- Activity -
The reply should hold only the lines below from the one with "Add new item next to محصولات" to the end, each copied exactly.

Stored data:

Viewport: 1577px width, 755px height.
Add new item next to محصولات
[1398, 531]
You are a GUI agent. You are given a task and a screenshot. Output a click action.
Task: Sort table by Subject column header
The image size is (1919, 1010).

- Completed task -
Add new item next to محصولات
[1398, 531]
You are a GUI agent. You are given a task and a screenshot. Output a click action.
Task: Sort table by Subject column header
The image size is (1919, 1010).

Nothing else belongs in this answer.